Which brings me to Poltergeist: The Legacy, a series that ran from 1996 to 1999 and takes its title from the Tobe Hooper/Steven Spielberg feature collaboration from the early '80s. Much like Friday the 13th: The Series, Poltergeist: The Legacy has nothing to do with the original Poltergeist flick or its two sequels, Poltergeist II: The Other Side and Poltergeist III (sadly, Craig T. Nelson and the rest of the Freeling family are nowhere to be found). Instead the show (whose producers also worked on sci-fi show The Outer Limits) revolves around a secret society of ghost hunters divided into different branches across the globe. There are no tract housing developments on sacred burial grounds, no trees swallowing little screaming children, no skeletons popping up out of swimming pools. This could have easily have been titled Ghostbusters: The Live Action Series and no one would have given it a second thought.
So the big question is this: is Poltergeist: The Legacy worth your time? Yes and no.

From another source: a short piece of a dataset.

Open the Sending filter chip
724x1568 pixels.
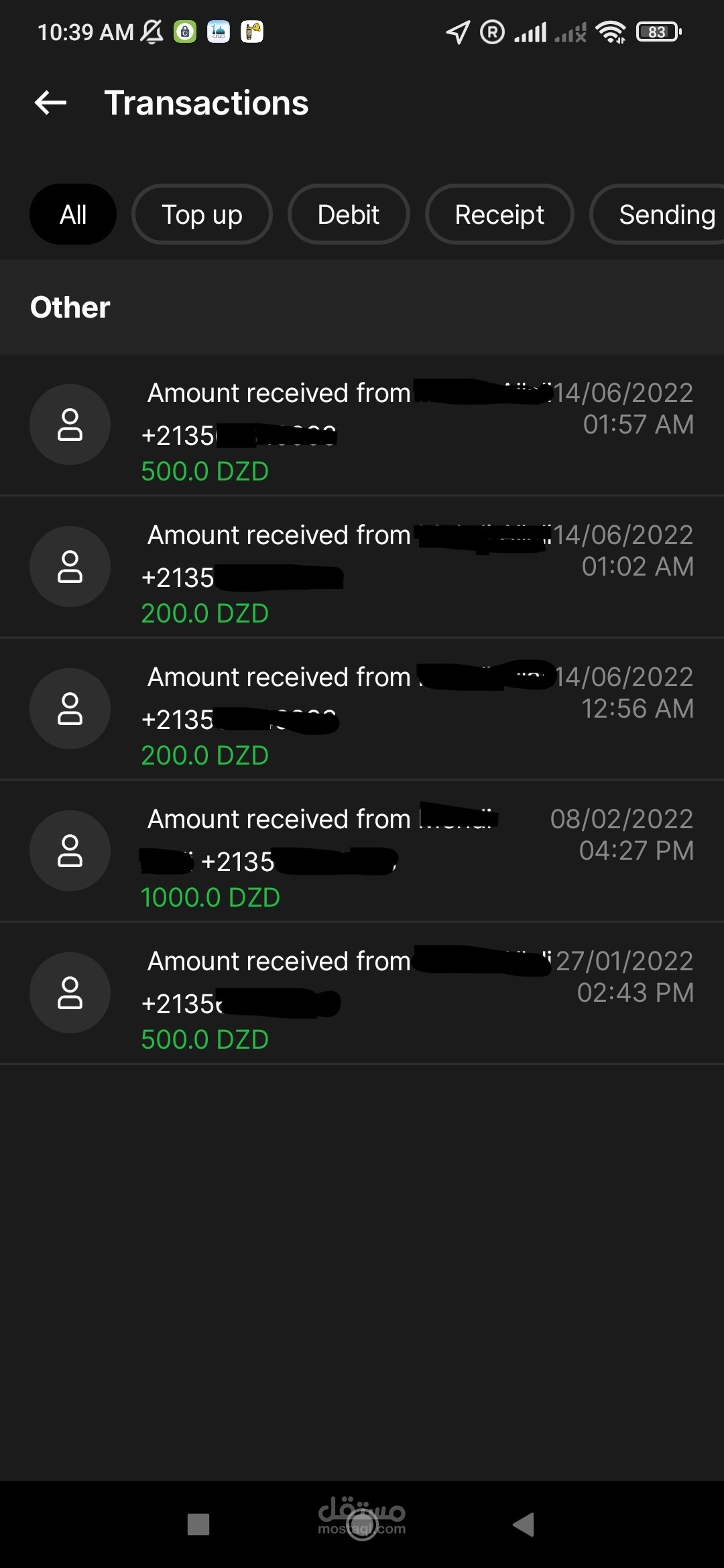(660, 214)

Compared to today's higher production values this show is everything short of spectacular when it comes to monsters, supernatural occurrences and scares. Then again, you can't really blame the show—it was produced in the early 1990s when CGI was still in its infancy, highly expensive, and not nearly as advanced as it is today. There are a few genuinely creepy moments (dealing with such subjects as supposed child abuse, fanatic cult leaders, evil imaginary friends), but they're few and far between. The show often plays like a carbon copy of The X-Files—it's got that same spirit, just in a more old fashioned horror way, and no David Duchovney.

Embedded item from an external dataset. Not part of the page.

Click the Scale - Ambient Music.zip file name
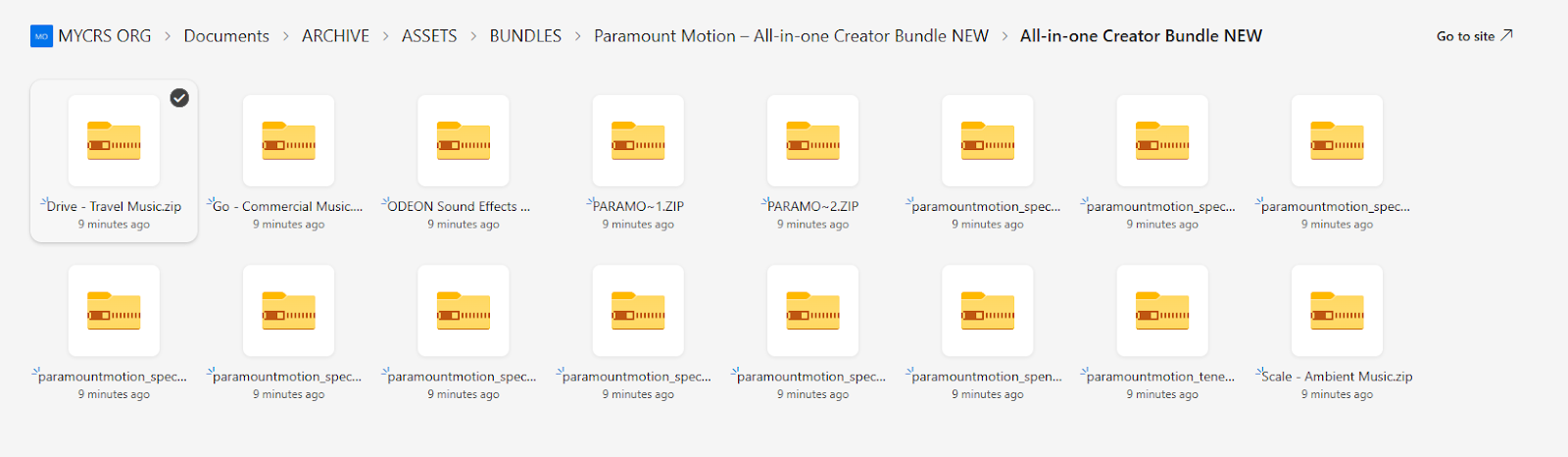This screenshot has height=457, width=1568. 1337,377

So it comes down to the cast to make this show sink or swim. While I can't say these are Academy Award performances, overall the actors do a decent job with what they are given. Special mention is given to Helen Shaver as Dr. Corrigan, a tough yet tender mother, and the enigmatic Derek de Lint as Derek Rayne, the passionate leader of The Legacy. Each story allows the characters to step forward and show off their abilities, or sometimes just hover in the background while others take on the cases. While some characters are more memorable than others, this truly is an ensemble driven show (even if it's not completely successful).

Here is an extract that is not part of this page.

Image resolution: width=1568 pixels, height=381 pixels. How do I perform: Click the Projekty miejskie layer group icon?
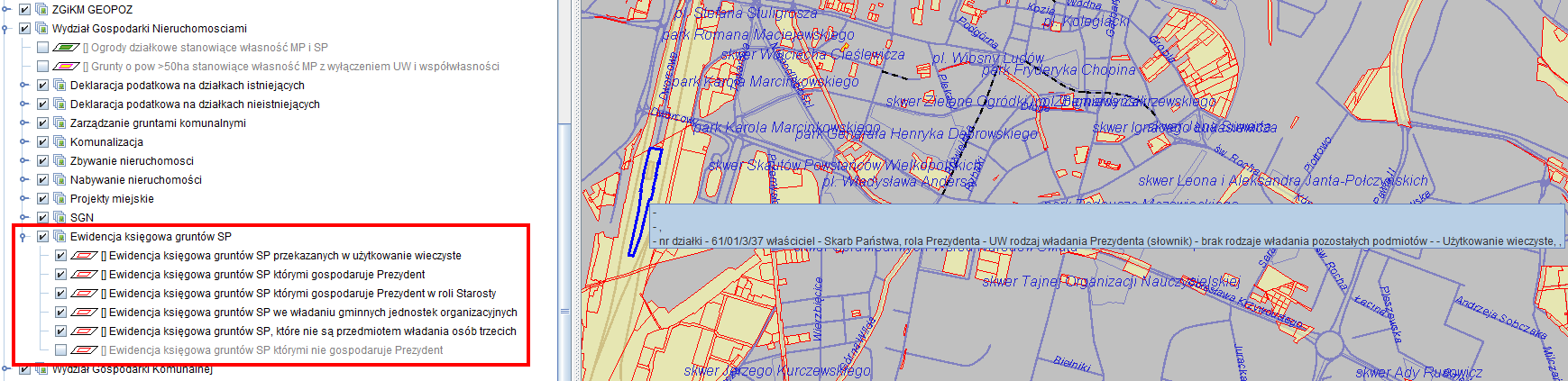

Fans of shows like The X-Files and The Outer Limits may be intrigued by this show's not very unique premise (people hunting bad spirits has been done to death). Personally, I found myself nodding off during various episodes—I guess Poltergeist: The Legacy just isn't my cup of ectoplasmic tea. Call me crazy, but I'd rather watch Carol Ann run around a Chicago high rise apartment building with Tom Skerritt in tow than sit through the second season of Poltergeist: The Legacy.
Each episode of Poltergeist: The Legacy is presented in 1.33:1 full frame, the original aspect ratio for when the show aired. Overall these are just above average transfers—there appears to be a bit of grain in the picture, though never so much that it detracts from enjoying the show.
The soundtrack is presented in Dolby Digital 2.0 Stereo in English, French and Portuguese. Much like the video transfers, these audio tracks are good, but by no means great. There is a little activity in the rear speakers, but it's mostly ambient and nothing to write home about. Overall the mixes are clearly recorded with a minimum of hiss or distortion. Also included on this disc are English and French subtitles.
Extra features on this three-disc set (housed in slim line jewel cases and a cardboard sleeve) have been kept to the bare minimum—all fans get are four bonus trailers and that's it.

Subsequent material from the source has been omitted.